Arriving at Melbourne the following morning—where by chance she took a room in the same "Coffee Palace" to which her prospective bridegroom had resorted upon his arrival from England—she despatched a note to a young man who was a long-time friend of her family, and when he called in the evening went out with him for a stroll through the city. As they passed the office of The Age newspaper on Collins street, they saw an excited crowd surrounding the bulletin-board, and crossed the roadway to read the announcement that it bore. As her eyes rested upon it, Miss Rounsfell gave a piercing shriek, and fell senseless upon the ground.

The announcement upon the board was this:

"BARON SWANSTON, THE WINDSOR MURDERER, ARRESTED AT SOUTHERN CROSS."

Taken to her hotel and revived with difficulty, she told her sensational story, with which the newspapers of the whole country were filled next day; then, broken and trembling, she returned to her home, there to remain until summoned again to Melbourne to give her testimony at the trial which took place a month later.

Most strangely had it happened that by her unwitting influence the criminal career of Frederick Bailey Deeming had been brought to an end. Had she consented to live, after her anticipated marriage, in New South Wales or Victoria, he might never have been apprehended. In these two colonies—except for the seeming impossibility of the murdered body being discovered—he might have come and gone without suspicion; his only peril being the almost negligible one that some associate of his voyage from England, or one of the very few persons in Melbourne who had seen him with his former wife, might encounter him and inquire as to his changed name and partner:—but the extrication of himself from such an entanglement would have been merely a stimulating mental exercise to Deeming, whose record, as searched after his latest crime was known and the hue-and-cry was on his trail, shows him to have been a most accomplished swindler, and a man of singular address in all forms of deceit.

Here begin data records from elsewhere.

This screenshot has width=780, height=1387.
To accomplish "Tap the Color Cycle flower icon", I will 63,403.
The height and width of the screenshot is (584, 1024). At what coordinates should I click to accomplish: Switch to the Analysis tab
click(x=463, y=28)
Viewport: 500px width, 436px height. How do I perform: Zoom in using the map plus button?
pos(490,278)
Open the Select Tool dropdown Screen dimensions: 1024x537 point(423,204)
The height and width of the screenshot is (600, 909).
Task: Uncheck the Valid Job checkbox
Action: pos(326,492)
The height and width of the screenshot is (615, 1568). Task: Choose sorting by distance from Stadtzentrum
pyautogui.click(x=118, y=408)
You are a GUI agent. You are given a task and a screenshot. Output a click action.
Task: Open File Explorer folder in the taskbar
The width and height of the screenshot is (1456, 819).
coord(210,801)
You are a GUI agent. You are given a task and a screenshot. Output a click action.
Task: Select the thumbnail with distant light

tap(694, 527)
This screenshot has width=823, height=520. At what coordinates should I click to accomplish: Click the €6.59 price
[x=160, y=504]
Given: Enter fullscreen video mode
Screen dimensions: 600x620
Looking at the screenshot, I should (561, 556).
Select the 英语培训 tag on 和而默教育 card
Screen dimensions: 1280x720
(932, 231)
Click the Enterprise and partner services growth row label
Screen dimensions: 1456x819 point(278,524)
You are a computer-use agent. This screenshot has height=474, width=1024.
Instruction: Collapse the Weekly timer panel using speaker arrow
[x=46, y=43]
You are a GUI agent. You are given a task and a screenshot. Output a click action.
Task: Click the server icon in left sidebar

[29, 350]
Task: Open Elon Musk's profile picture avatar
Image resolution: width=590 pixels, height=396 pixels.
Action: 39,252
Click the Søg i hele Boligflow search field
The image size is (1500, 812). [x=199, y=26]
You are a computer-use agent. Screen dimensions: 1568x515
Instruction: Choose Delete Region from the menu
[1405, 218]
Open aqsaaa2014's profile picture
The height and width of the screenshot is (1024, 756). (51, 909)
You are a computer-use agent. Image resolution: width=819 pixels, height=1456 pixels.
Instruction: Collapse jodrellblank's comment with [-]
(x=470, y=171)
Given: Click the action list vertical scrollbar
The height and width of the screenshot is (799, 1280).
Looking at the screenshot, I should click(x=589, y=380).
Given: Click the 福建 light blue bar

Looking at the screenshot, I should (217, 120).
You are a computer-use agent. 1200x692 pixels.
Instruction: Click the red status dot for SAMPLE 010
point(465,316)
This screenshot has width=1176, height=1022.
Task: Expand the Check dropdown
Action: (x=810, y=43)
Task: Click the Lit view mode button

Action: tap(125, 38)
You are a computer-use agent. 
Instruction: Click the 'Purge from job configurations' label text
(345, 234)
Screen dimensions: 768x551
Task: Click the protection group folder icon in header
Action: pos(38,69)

In these comparatively populous sections, too, the free and wide circulation of newspapers would have brought immediate warning, by announcement of the discovery of the Windsor murder, of the danger he was in, and thus have aided his escape; for it was not until several days after the body was found that its identity was revealed, and many more before any clue was found to Deeming's whereabouts. With railways extending to ports in New South Wales, Victoria, South Australia and Queensland, his opportunities for quitting the country quickly and secretly were numerous; and once away before the search for him had even been started, the chance of capturing him would have been poor indeed.

In Western Australia, whither Miss Rounsfell had been innocently instrumental in sending him, the situation was entirely different. No railways connect the colony with the others, and ingress and egress are alike possible only by sea. Moreover, being the latest of the Colonies in which the old English system of penal-transportation was abolished, and still harboring many of the former subjects of that régime, Western Australia at this time maintained through its police a close system of espionage over all who arrived or departed by the few seaports of the district. Thus did the murderer walk into a cul-de-sac; and when the pursuit (by an extraordinarily sagacious piece of deductive work on the part of the Melbourne detectives, which it would interfere with the purpose of this narrative to describe) reached Albany, the officers, armed with warrants for his arrest and learning from the local police records that a man such as they described had "gone up country" and had not returned, had only to endure the tedious desert journey to Frazer's gold-mines at Southern Cross, and apprehend him in the very house he had prepared for his awaited bride.